Pese a lo que nos gustaría pensar, no estamos en Londres. Por eso la función empieza con diez minutos de retraso. Pero en cuanto se apagan las luces, todo eso deja importar. Sin un segundo para facilitar el tránsito hacia la fantasía, el espectáculo comienza con una fuerza arrolladora: la tempestad confunde a personajes y públicos; una barra y un juego de luces y sombras son suficientes para que nos sumerjamos, nunca mejor dicho, en la gozosa ficción teatral.
El ritual apenas ha sido disimulado: Próspero y los demás han iniciado un conjuro a base de círculos demoníacos y varas amenazadoras que nos invitan a un mundo de magia negra habitado por monstruos. Pero esto no puedo continuar así, sin dar un respiro, descansemos un poco, siguiente escena.

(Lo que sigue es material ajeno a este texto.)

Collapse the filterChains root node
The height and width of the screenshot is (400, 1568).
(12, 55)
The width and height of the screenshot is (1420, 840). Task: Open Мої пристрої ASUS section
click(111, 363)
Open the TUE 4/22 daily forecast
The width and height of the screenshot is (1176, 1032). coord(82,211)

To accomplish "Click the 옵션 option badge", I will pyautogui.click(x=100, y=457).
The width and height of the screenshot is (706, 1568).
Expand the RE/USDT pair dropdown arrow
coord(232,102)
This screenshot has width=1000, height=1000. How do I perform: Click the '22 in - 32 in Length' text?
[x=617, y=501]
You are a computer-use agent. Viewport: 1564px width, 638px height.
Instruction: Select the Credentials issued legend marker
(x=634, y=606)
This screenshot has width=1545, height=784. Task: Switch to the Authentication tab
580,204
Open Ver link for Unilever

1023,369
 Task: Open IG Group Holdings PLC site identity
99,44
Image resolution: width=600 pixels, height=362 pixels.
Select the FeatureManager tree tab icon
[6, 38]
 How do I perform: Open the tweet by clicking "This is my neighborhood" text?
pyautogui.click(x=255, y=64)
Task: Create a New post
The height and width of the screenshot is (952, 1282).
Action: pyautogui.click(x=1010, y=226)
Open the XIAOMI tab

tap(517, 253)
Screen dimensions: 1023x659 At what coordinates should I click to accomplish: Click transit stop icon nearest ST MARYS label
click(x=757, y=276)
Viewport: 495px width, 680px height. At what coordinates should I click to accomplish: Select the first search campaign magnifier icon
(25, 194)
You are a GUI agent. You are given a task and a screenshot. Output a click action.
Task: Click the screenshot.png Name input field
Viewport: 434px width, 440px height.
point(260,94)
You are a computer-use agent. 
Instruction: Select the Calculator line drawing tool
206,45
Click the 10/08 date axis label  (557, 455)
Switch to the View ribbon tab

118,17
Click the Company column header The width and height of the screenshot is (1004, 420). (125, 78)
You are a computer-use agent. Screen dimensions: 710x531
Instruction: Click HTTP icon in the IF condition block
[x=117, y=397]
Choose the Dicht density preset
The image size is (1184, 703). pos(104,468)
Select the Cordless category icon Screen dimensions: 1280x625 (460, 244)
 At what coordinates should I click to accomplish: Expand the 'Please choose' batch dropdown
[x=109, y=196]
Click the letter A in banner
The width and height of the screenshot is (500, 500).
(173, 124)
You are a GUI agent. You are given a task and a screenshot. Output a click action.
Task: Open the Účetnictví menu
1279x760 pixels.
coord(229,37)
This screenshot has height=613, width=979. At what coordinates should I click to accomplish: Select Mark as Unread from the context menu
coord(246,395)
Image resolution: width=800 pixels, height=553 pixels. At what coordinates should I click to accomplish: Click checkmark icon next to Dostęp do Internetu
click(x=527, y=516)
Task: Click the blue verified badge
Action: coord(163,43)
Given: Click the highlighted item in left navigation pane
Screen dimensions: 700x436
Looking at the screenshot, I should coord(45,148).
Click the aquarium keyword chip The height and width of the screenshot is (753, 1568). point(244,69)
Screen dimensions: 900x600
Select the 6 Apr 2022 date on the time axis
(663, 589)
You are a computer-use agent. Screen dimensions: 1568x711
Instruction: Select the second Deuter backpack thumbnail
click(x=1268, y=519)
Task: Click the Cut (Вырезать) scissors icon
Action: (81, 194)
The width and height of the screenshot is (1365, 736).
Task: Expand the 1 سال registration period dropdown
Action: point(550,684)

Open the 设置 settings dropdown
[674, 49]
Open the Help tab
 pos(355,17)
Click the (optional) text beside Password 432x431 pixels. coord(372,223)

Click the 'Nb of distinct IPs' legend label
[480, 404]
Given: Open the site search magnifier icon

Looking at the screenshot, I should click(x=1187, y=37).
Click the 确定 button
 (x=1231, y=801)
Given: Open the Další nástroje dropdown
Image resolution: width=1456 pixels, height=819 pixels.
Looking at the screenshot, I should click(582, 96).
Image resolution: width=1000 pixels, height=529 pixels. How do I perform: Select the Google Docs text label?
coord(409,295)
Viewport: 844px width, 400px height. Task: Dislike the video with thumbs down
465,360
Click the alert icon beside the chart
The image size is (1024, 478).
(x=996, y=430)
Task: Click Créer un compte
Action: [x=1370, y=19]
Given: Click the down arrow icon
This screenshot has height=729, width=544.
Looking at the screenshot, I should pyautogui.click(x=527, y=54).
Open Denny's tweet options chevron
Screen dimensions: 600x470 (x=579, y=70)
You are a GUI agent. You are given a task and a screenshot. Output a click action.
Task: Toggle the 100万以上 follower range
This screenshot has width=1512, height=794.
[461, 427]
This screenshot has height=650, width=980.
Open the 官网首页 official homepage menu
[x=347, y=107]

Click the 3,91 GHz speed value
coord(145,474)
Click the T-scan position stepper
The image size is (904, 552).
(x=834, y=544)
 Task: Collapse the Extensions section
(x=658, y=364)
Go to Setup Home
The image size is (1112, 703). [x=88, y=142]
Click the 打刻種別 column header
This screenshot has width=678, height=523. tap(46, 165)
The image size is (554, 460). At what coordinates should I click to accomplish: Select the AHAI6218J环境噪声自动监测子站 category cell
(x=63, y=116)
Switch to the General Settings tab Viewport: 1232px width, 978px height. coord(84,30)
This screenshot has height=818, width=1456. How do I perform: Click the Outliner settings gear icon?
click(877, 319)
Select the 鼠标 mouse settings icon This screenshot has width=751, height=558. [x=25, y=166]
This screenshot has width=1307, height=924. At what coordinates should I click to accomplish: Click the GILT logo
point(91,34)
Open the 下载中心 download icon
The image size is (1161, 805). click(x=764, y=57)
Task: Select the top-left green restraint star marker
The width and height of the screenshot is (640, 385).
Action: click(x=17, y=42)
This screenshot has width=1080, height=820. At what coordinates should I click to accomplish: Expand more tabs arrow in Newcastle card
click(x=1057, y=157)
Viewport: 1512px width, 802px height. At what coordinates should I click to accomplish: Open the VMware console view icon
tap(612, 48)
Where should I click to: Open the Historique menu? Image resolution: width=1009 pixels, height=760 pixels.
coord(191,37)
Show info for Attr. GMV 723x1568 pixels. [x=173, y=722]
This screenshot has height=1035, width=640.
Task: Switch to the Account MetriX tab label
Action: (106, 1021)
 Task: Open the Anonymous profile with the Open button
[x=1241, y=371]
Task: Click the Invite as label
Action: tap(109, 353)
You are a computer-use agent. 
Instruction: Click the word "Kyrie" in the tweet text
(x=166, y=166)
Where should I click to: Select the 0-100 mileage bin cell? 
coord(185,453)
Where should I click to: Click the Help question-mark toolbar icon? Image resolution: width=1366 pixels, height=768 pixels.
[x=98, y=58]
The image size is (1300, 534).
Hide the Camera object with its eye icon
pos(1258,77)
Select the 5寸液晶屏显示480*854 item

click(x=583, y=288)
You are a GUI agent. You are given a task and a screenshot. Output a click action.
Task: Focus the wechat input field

Ahora Próspero va a contar a Miranda y al público su historia. Este típico recurso que suele ser tan engorroso, aquí, de alguna manera, quizá por el hechizo, resulta fascinante. Vamos a sentarnos y a escuchar este cuento de hadas con duques brujos, hermanos traidores, reyes ambiciosos y enamorados juveniles. Ay, parece que se ha producido la alquimia, esto es puro teatro.
Las escenas se van sucediendo, los personajes nos son presentados en un raro vaivén que no da descanso pero tampoco logra una rotunda continuidad. Poco importa, al igual que los funcionales sobretítulos, que no recogen ni el 50% de lo que se dice ni el 10% de cómo se dice, no nos molesta que la estructura dramática haga aguas y que los personajes aparezcan y desaparezcan como si pertenecieran a obras diferentes. Cada escena tiene una fuerza particular que mantiene la atención del espectador, mezclada con la rendición incondicional ante una historia repleta de sugerencias y llena de imaginación.
Y sin embargo, aquí está el único problema de la función, el exceso de imaginación. Como es sabido, en esta tardía obra Shakespeare se dejó llevar por la fantasía y sin preocuparse por la verosimilitud o cualquier resto de realismo, congregó a toda una serie de personajes estrambóticos a los que unió en una historia disparatada. El mayor peligro en la puesta en escena moderna es o bien rendirse ante los excesos y caer en los fuegos artificiales, o por el contrario pasarse de formal y quedarse corto. Durante casi toda la función Mendes logra situarse en un término medio, pero en el momento de la boda entre Miranda y Ferdinando, como ya le pasaba en su puesta de Cuento de invierno, le da por eso tan en boga de poner a los actores a cantar y a dar algunos pasos de baile, haciendo que durante unos minutos la función se derrumbe. Es curioso este tópico que se ha instalado en las tablas nacionales e internacionales, quizá los directores piensan que poniendo unas cuantas escenas musicales el público se va a entusiasmar y recordará la obra con mayor agrado, pero en la mayoría de las ocasiones, se bordea el ridículo, cuando no se cae en él de pleno.
Por suerte, todavía hay tiempo para recuperar el vuelo, y la parte final saca lo mejor de Shakespeare, de Mendes y de los actores. Todo acaba como tiene que acabar, y no sólo en el sentido argumental, sino que la sobriedad, dentro de las posibilidades que le ofrece el cuento, llena el escenario y podemos despedirnos como buenos amigos de unos personajes memorables.
Las actuaciones mantienen cierto aire de homogeneidad. Y lo hacen, obvio es decirlo, en su excelencia. Sólo por escuchar recitar las palabras de Shakespeare en su idioma original con una propiedad y un gusto exquisito, merece la pena este tipo de experiencia (poco importa que no se entienda ni la mitad de lo que dicen). Por supuesto, para conseguir este placer es necesario un reparto de primera categoría. Es extraño ver a un Próspero (Stephen Dillane) tan calmado, al que parece no importarle lo que está pasando (así, el público tuvo que carcajearse en el momento de “anda, se me había olvidado que van a venir a matarme”). El resto del elenco es más clásico, con enamorados ingenuos y entregados, malvados sin complejos, graciosos que de hecho lo son y un Calibán que sin ser antológico sí que va pasando de manera convincente por sus diferentes estadios.
Esperamos con ganas que el año próximo The Bridge Project regrese a Madrid, aunque sólo sea para que por unas horas pensemos que estamos en Londres.